Chinese Regulators Put Brakes on Facial-Recognition for Payment

“Say cheese?” The central bank in China says “no dice” — at least for new customers.

Chinese regulators are forbidding banks from utilizing biometric technology to verify new customers’ identities, reports Caixin, until such time as a technological standard is established in conjunction with applicable financial regulations.

As for existing customers, however, banks in China will continue to be permitted to use biometrics such as facial recognition for identity authentication in certain online transactions.

“The regulator has concerns about rushing to permit remote verification or say that it is safe and effective,” said Fan Shuangwen, deputy director of the central bank’s payment department, at a forum on May 24. “As for when it might drop those concerns, I don’t know for sure, and it is hard to set a timetable for this.”

Currently, in China, a customer must physically appear at a bank to have his or her identity verified by an employee before he or she can open an account. There is a push in the industry, the report points out, for facial-recognition software to replace the need for a customer’s physical presence to conduct banking business.

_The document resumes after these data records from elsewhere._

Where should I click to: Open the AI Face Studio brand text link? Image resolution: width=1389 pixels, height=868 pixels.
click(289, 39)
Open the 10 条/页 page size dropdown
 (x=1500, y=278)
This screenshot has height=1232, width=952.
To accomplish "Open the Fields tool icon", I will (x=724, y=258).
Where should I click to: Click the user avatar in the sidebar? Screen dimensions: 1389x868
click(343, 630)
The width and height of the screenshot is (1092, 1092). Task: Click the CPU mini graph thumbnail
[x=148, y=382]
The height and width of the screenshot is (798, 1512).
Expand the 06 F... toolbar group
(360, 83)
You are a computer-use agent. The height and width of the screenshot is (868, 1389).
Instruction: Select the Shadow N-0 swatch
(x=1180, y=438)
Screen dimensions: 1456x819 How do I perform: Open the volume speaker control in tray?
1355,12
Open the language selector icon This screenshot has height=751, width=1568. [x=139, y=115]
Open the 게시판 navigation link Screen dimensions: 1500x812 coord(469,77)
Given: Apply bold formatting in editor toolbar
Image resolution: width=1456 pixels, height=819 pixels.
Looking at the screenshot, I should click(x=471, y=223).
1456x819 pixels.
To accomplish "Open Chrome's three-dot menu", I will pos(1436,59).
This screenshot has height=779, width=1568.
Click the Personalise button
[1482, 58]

As the Caixin story notes, Ant Financial Services Group — an Alibaba affiliate — recently rolled out its “smile to pay” technology, which allows users have their faces scanned instead of having to enter a password to make an online payment. The firm is looking to expand facial recognition to its mobile payment services as well.

As financial institutions rush to develop these user-friendly forms of consumer authentication, the main concern in biometrics for identification is in how the data is transmitted. This highly valuable biometric information is most vulnerable to breaches by hackers while it is being transmitted between sources.

Chen Zhong, a digitalization expert at a research facility under Peking University, stated at the aformentioned forum: “The current methods of Internet transmission are indeed very vulnerable to hacker interception and duplication. So the risk is severe when using (biometrics) in financial services.”